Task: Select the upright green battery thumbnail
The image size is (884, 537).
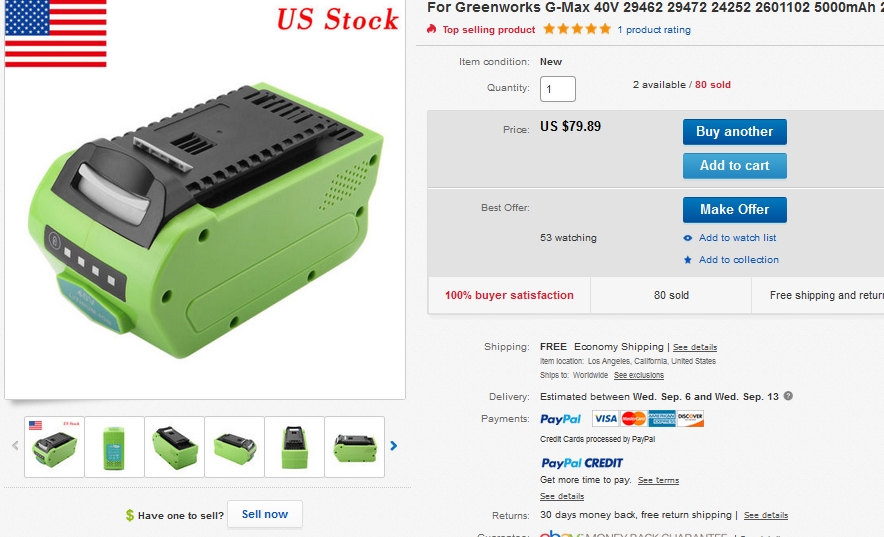Action: coord(114,447)
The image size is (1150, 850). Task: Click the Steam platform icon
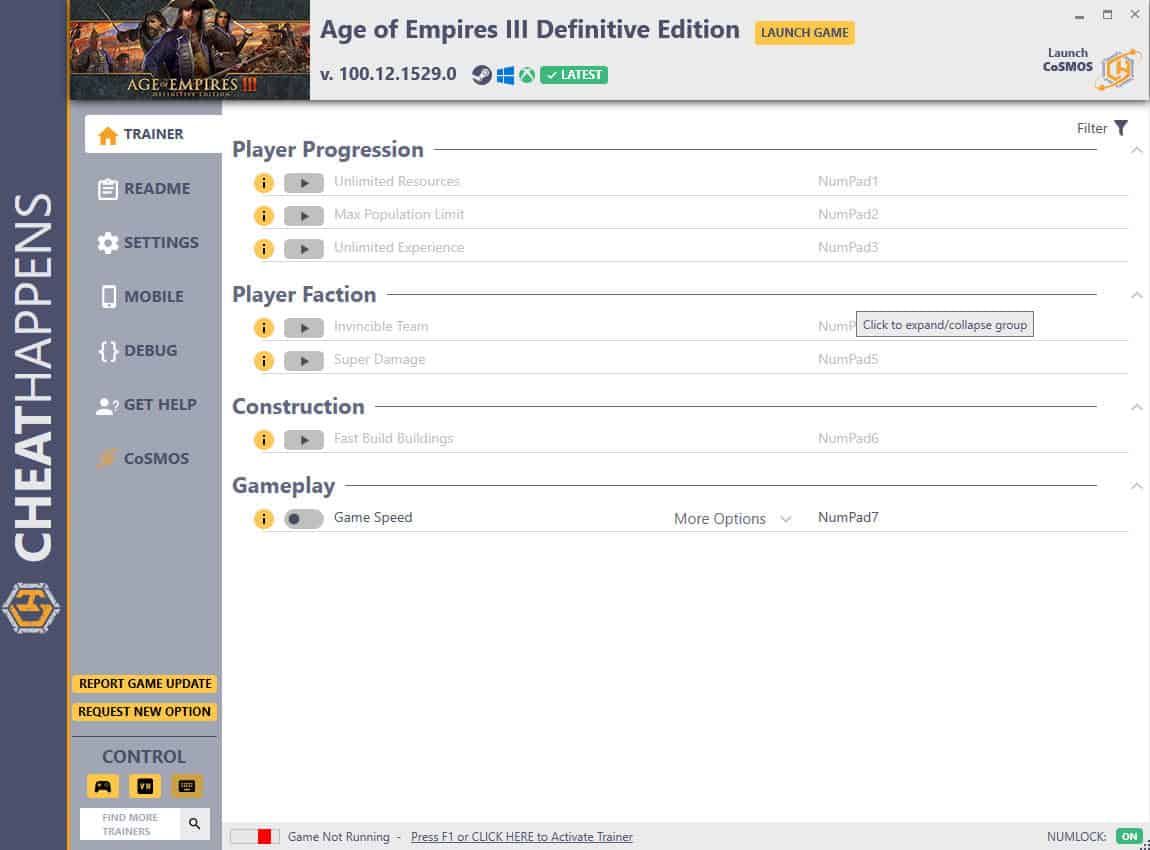(481, 75)
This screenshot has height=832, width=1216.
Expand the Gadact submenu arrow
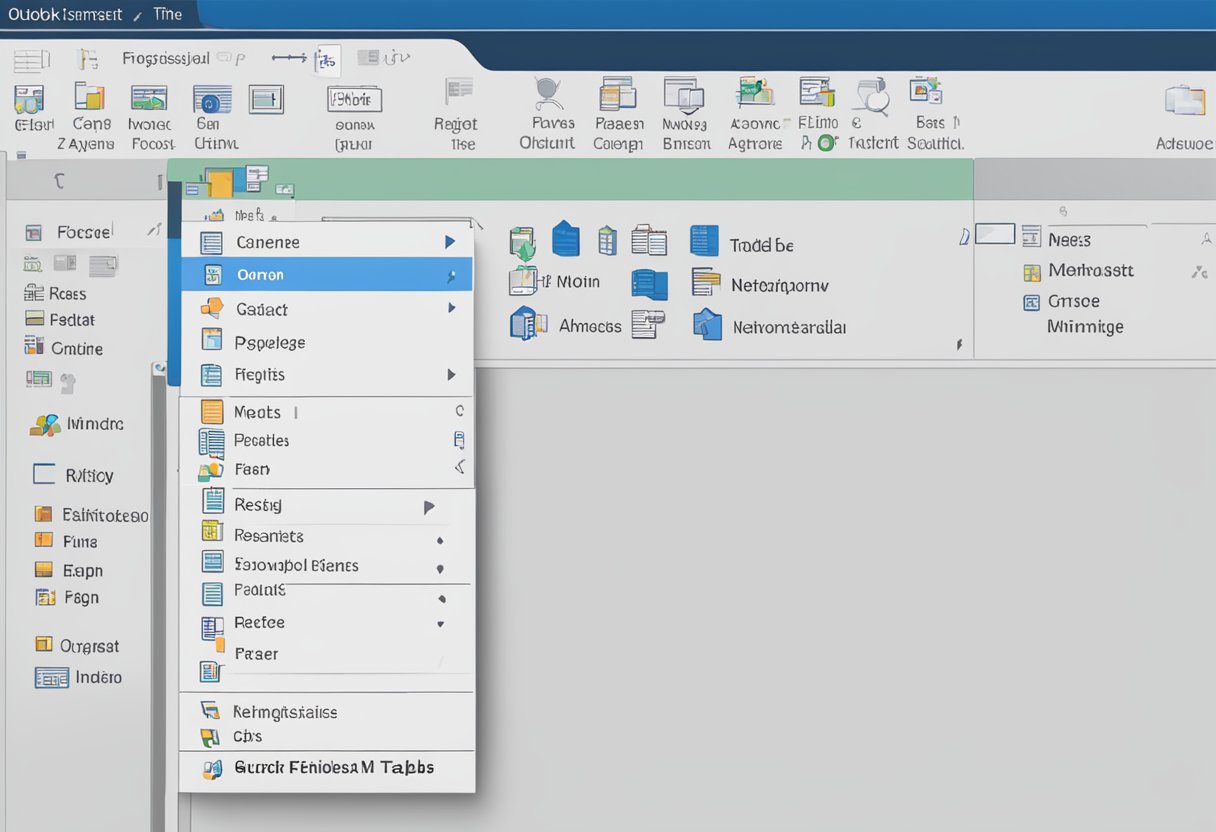pos(452,309)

The problem
Leave out the pictures, then give all the records again exactly.

Exercise answer
Task: Select the upright green battery thumbnail
The image size is (884, 537).
Action: coord(114,447)
The image size is (1150, 850). Task: Click the Steam platform icon
(481, 75)
This screenshot has height=832, width=1216.
Expand the Gadact submenu arrow
pos(452,309)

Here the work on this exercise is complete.